Remember, complete elimination of fatty liver disease within 2 months is an ideal situation. This is possible with a healthy person who recognizes liver accumulation at an early stage and takes immediate action to eliminate it. It is important to follow certain lifestyle changes, including the following.

As we mentioned earlier, how long it takes to recover from fatty liver disease depends on many factors, but there are universal methods that can help speed up healing. Following your doctor’s advice is the first step, but you can also help improve your healing with the following science-based natural liver remedies.

Reversing Non Alcoholic Fatty Liver Disease

Human muscles depend on 20 amino acids (of the more than 700 known amino acids in the world) to build and function normally. Some of these amino acids are essential for the rapid recovery of the liver.

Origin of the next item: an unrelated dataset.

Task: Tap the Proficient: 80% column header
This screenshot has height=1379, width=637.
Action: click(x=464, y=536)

Non Alcoholic Fatty Liver Disease (nafld): Nutrients, Diet, & Lifestyle

We have long known that the liver is important for amino acid metabolism in addition to its detoxification function. But recently, researchers have investigated the therapeutic effects of amino acids in liver diseases and found that the liver needs several essential and non-essential amino acids to synthesize lipids, metabolize cell material, and detoxify the blood. This 2019 review highlighted amino acids that aid in fat detoxification. Let’s take a look at how they can help speed up fatty liver recovery.

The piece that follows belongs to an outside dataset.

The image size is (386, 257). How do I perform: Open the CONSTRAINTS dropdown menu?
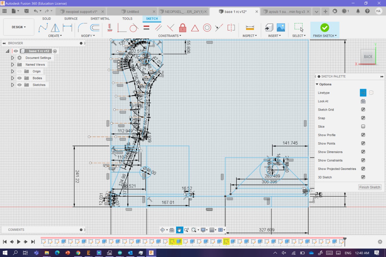pos(169,36)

Alanine is a non-essential amino acid that is produced naturally as a result of glycolysis (muscle use glucose for energy). Normally, the body can make enough alanine to meet its needs, but in diseases such as fatty liver disease, sometimes more alanine is needed than the body can produce.

Alanine helps transport ammonia to the liver. After entering the liver, alanine regenerates urea and glucose and participates in the regulation of enzymes. Studies have shown that when given to rats with liver damage, alanine inhibits the elevation of alanine transaminase (ALT) enzymes, thereby preventing further liver damage.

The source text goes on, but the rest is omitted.